Il entend remobiliser les militants en impulsant dans toutes les sections et les territoires des discussions sur le programme du parti.

Il s’efforce aussi de donner une identité claire à son parti, pour bien se différencier des autres formations qui sont associées au gouvernement de Mario Draghi, en particulier la Ligue mais aussi le Mouvement 5 étoiles. Il insiste donc sur le pro-européisme du PD, donne la priorité aux questions de green economy, propose d’abaisser la majorité électorale à 16 ans et se prononce en faveur du droit du sol pour accéder à la citoyenneté. Parallèlement, il entend déployer une stratégie d’alliance compétitive avec le Mouvement 5 étoiles en s’efforçant d’être la force dominante de cette entente. Il soutient totalement les priorités immédiates du gouvernement de Mario Draghi, à savoir, résorber la pandémie par la vaccination généralisée et finaliser le contenu du plan de relance économique. 

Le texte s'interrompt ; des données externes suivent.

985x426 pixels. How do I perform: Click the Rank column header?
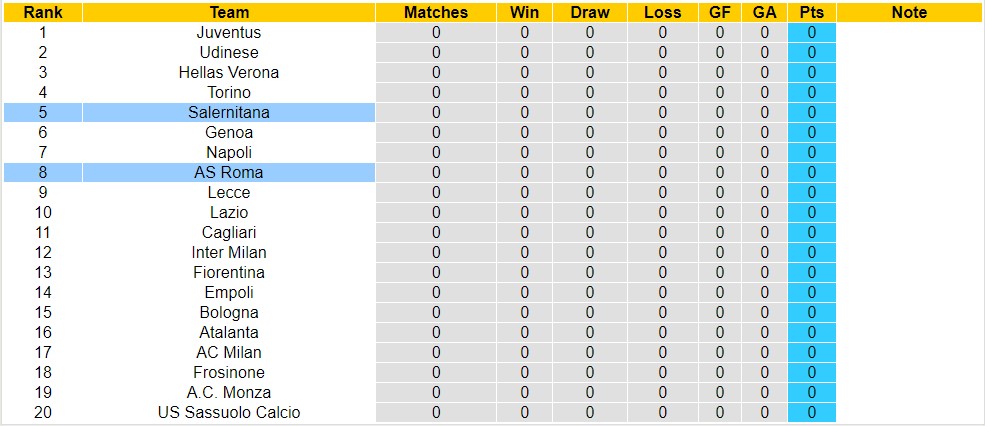point(42,12)
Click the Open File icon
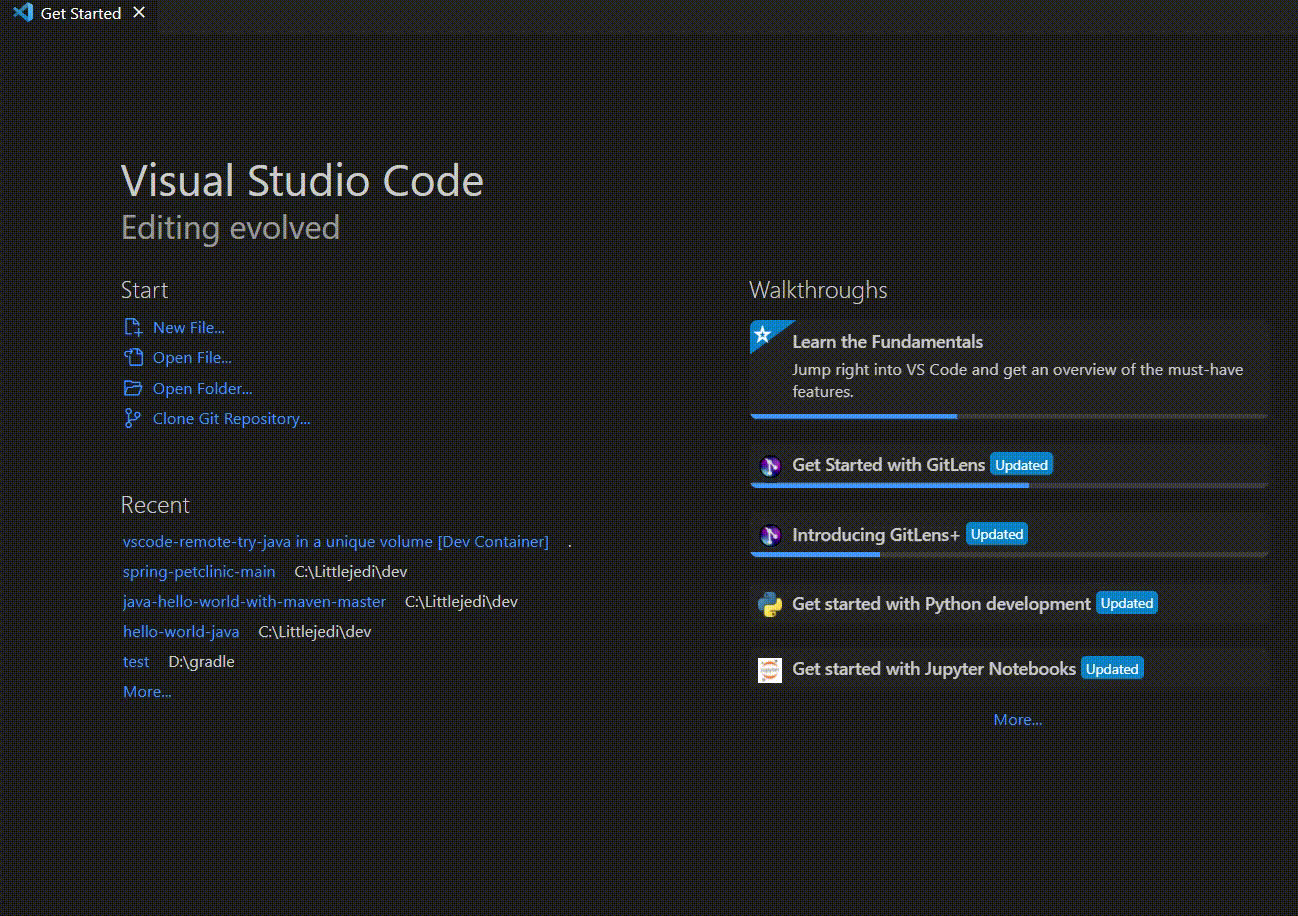 [132, 358]
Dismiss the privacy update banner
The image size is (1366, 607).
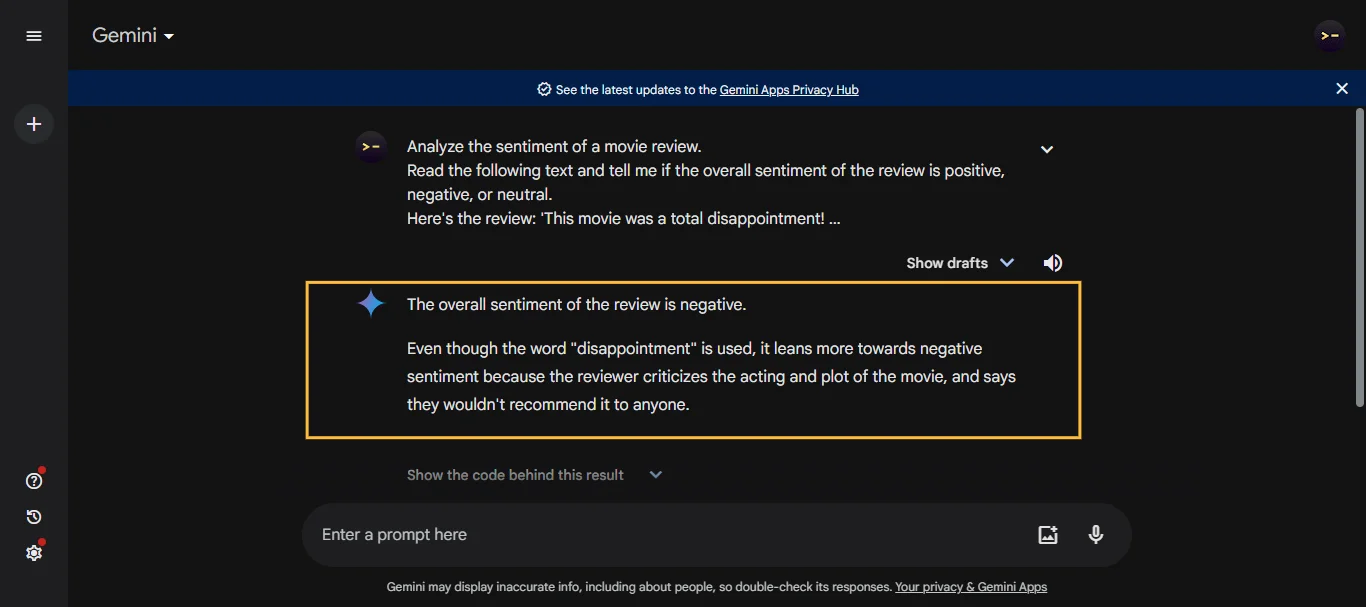click(x=1342, y=88)
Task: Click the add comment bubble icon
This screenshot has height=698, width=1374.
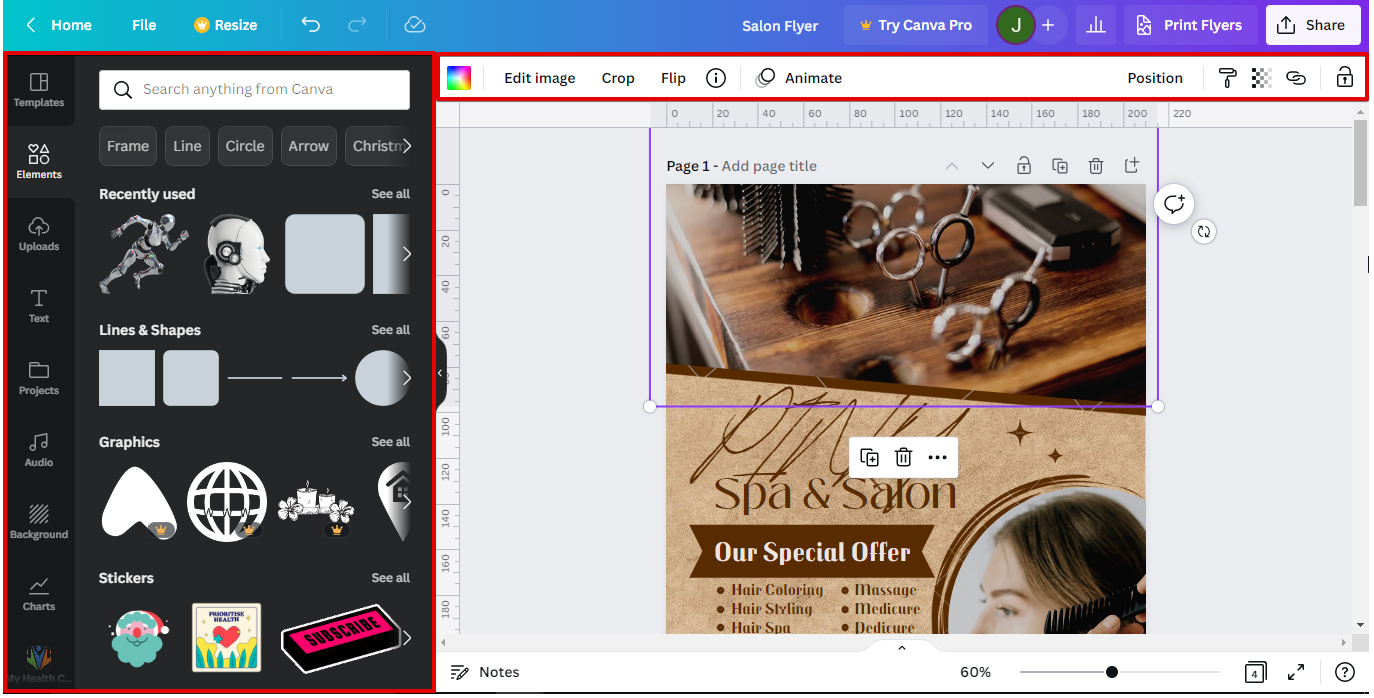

Letta connaît toutes les faiblesses de son parti, n’ignore pas qu’il souffre d’un déficit de notoriété et sait parfaitement que la droite (Ligue de Matteo Salvini, Frères d’Italie de Giorgia Meloni et Forza Italia de Silvio Berlusconi) rassemble bien plus d’intentions de vote que les forces de centre gauche. Mais il fait un pari. Il pense que la victoire de Biden aux États-Unis, l’épidémie du Covid-19 qui a durement frappé l’Italie et les 209 milliards mis sur la table par l’Union européenne ont changé non seulement l’opinion italienne mais aussi la donne politique. Les Italiens sont moins hostiles à l’Union européenne et recherchent de la protection pour leur santé et leur travail ; de ce fait ils s’avèrent un peu moins à l’écoute des sirènes démagogiques des populistes. Lesquels sont à la croisée des chemins et doivent choisir entre leur tentation protestataire et le sens de la responsabilité. C’est un pari risqué car un échec de la campagne de vaccination et la dégradation de la situation sociale profiteraient aux populistes. Mais il le tente en sachant qu’il est sur un siège éjectable. Surtout s’il perd les prochaines élections, municipales à l’automne, puis politiques en 2022 ou en 2023, terme de la législature.